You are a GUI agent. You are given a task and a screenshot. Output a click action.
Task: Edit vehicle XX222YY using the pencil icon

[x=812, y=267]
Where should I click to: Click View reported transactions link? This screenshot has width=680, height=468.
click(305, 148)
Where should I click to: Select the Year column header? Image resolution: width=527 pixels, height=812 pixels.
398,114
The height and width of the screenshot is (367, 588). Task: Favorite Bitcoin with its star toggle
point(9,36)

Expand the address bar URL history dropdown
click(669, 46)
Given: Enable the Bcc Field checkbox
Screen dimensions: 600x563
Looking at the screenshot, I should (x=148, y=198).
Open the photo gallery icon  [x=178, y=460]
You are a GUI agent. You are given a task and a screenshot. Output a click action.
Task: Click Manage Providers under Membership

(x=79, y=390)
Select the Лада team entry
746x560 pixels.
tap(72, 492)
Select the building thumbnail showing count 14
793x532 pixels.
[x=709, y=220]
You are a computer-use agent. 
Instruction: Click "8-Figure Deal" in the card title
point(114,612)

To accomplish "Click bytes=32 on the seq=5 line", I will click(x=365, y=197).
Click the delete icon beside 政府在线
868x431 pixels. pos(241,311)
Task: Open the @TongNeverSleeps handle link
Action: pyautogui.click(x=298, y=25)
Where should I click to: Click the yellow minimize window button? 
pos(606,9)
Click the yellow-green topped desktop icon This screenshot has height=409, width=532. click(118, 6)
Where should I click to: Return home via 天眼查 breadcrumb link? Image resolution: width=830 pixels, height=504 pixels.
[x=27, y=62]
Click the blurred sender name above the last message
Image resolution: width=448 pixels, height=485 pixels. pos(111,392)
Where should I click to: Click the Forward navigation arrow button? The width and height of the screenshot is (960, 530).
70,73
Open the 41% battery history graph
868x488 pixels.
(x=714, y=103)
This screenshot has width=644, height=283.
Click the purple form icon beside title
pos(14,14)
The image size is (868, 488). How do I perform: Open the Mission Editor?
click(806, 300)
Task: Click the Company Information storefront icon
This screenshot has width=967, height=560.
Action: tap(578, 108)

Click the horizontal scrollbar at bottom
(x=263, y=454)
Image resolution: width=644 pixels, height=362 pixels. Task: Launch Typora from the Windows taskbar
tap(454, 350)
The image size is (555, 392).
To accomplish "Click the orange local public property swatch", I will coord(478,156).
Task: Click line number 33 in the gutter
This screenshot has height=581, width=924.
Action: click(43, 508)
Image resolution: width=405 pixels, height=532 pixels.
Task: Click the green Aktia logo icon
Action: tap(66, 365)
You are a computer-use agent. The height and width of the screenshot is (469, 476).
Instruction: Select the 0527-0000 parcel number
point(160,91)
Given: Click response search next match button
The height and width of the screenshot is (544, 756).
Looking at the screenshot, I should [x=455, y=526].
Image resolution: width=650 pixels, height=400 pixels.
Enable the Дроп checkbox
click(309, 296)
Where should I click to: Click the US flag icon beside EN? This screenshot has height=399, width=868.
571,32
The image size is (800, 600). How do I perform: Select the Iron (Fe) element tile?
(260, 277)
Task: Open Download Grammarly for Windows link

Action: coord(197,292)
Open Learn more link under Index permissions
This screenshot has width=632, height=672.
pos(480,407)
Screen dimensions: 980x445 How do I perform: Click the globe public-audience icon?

*EXERCISE OBJECTIVE:*
Your answer should reproduce each line of the listing that holds the word "computer".

*ANSWER TO THIS TASK:*
You are a computer-use agent. 
You are a computer-use agent. The height and width of the screenshot is (469, 476).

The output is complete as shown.